Zhang singled out Tokyo’s announced plans to revise its three postwar security policy documents and to accelerate discussion of changes to its “three principles” on arms exports. He framed those moves as part of a conservative, right-wing campaign in Japan to stoke fear of an external enemy, manufacture public consent for stronger armed forces, and pursue “political ambitions” that the Chinese statement implied would destabilize the region.
The spokesman deliberately evoked history, warning that memories of Japan’s wartime aggression give Beijing and other Asian states reason to be wary. He called on the international community to “resolutely resist” what he labelled a “new form of Japanese militarism” and to defend the post‑1945 international order — language that plays to domestic audiences and to states that remain sensitive to the legacy of World War II.
The exchange matters because it frames a contest over narrative and policy at the heart of East Asian security. Tokyo argues the regional balance and Chinese activity in contested waters justify a more muscular posture; Beijing portrays any Japanese shift as a revival of an imperial past. Both positions feed strategic signalling to neighbours and to Washington, which remains Japan’s chief security partner and a balancer to China’s growing capabilities.

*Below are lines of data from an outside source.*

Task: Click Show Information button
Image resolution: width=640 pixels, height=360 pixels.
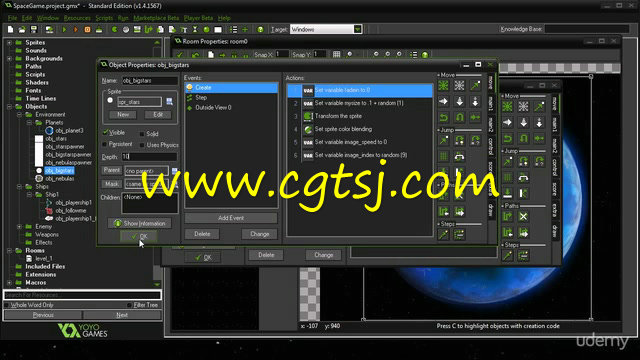Action: tap(140, 223)
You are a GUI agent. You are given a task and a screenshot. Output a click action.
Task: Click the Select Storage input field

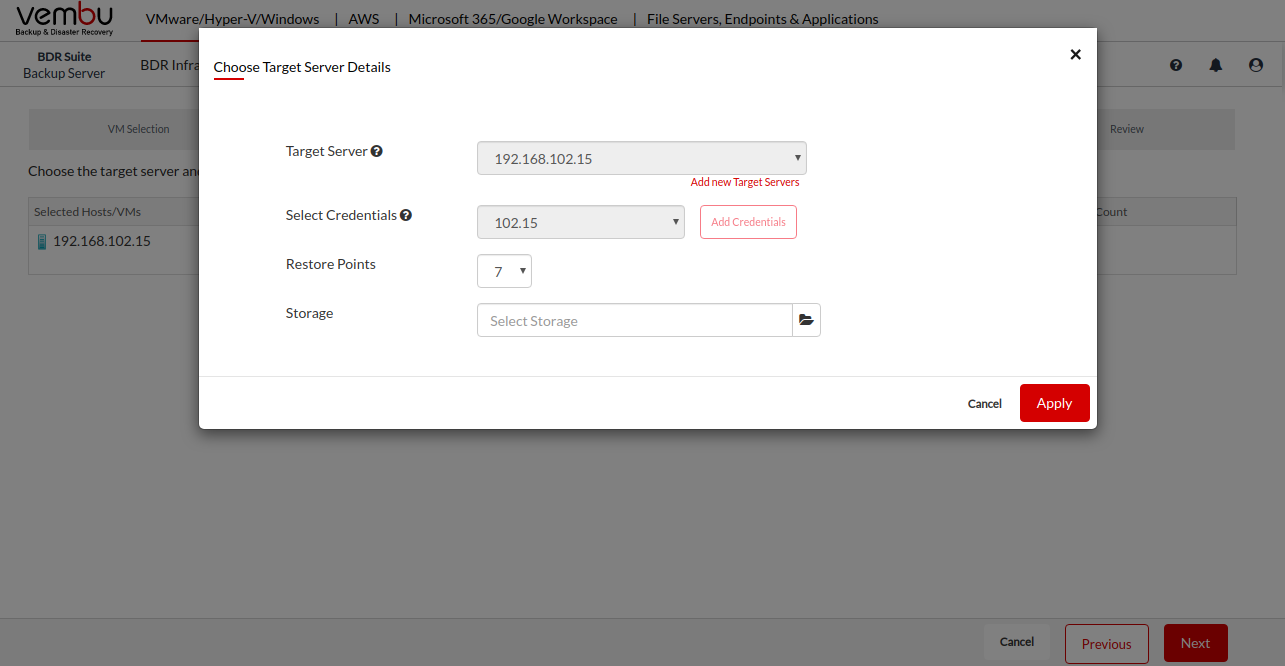[634, 321]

If Japan loosens its arms‑export restraints and updates core security doctrines, the practical effects could include deeper defence industrial ties with partners, expanded Japanese capabilities for distant operations, and a recalibration of alliance burdens with the United States. For Beijing, such changes risk accelerating its own military modernization and tightening its security stance around sensitive flashpoints such as the East China Sea, the Taiwan Strait and contested reef features in the South China Sea.

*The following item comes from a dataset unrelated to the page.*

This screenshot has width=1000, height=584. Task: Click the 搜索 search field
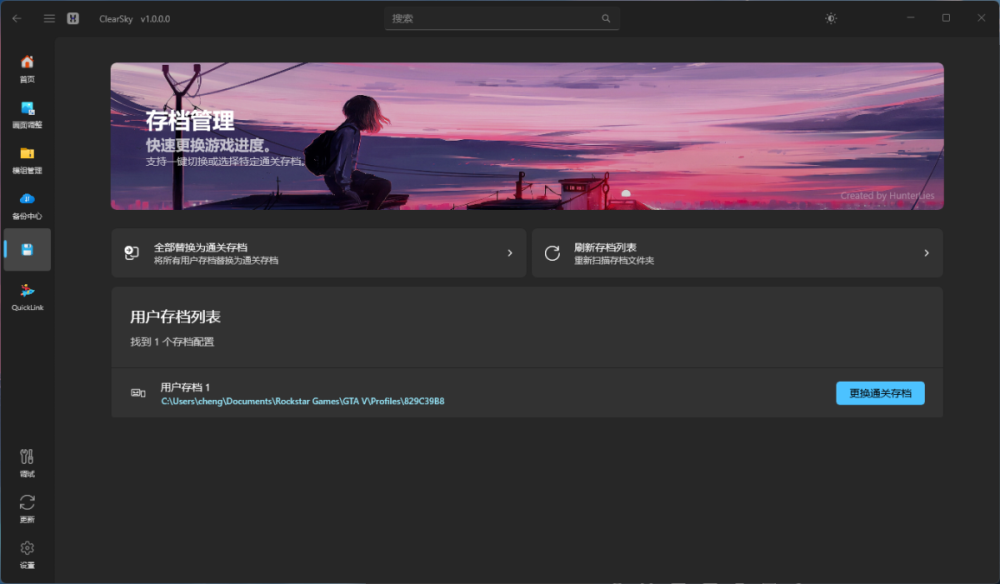click(501, 17)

Diplomatically, the episode underscores the thinness of crisis-management channels and the potency of historical grievance in regional politics. Preventing spirals of mistrust will require clearer rules of engagement at sea, renewed military-to-military contacts, and international diplomacy that can separate legitimate defence postures from revanchist ambitions. Absent those measures, rhetorical escalation is likely to translate into operational risk for routine encounters between Chinese and Japanese forces.